### Records provided:
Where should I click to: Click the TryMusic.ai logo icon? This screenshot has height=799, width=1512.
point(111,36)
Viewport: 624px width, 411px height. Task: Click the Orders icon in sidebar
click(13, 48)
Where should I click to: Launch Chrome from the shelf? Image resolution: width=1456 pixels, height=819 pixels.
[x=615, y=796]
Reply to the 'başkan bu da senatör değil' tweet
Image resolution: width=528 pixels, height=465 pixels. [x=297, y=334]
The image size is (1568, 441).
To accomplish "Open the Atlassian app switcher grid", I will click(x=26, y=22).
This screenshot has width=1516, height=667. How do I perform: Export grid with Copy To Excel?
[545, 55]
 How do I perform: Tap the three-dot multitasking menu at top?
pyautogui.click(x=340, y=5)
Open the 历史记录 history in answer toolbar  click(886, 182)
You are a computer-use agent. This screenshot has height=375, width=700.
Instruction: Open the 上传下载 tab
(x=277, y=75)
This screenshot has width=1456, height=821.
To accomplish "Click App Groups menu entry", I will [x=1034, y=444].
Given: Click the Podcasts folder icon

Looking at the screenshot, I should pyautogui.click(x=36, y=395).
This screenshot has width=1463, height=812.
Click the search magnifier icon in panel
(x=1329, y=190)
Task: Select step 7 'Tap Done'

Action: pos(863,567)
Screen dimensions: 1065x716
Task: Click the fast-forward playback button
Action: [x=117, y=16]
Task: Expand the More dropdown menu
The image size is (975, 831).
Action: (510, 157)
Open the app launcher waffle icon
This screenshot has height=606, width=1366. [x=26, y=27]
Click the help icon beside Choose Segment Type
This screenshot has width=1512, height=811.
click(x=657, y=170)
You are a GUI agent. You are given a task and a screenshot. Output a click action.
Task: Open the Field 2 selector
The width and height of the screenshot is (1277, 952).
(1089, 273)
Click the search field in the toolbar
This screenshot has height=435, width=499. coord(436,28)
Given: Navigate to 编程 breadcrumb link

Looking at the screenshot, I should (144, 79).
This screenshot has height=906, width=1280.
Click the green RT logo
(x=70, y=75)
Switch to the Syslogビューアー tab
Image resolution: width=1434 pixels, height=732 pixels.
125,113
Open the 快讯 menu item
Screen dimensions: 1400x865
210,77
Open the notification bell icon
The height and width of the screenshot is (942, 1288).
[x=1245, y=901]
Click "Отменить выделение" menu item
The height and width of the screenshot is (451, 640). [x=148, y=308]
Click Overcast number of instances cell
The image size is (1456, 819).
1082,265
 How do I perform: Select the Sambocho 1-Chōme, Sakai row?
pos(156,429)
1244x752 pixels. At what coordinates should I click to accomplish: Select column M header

### Your instructions:
Give the lines of the records that begin with the one containing "This screenshot has width=1516, height=667." and run through the one containing "Open the 历史记录" as a JSON list of strings, one string per line, leaving out any blank lines.

### Output for this exercise:
[
  "This screenshot has width=1516, height=667. How do I perform: Export grid with Copy To Excel?",
  "[545, 55]",
  " How do I perform: Tap the three-dot multitasking menu at top?",
  "pyautogui.click(x=340, y=5)",
  "Open the 历史记录 history in answer toolbar  click(886, 182)"
]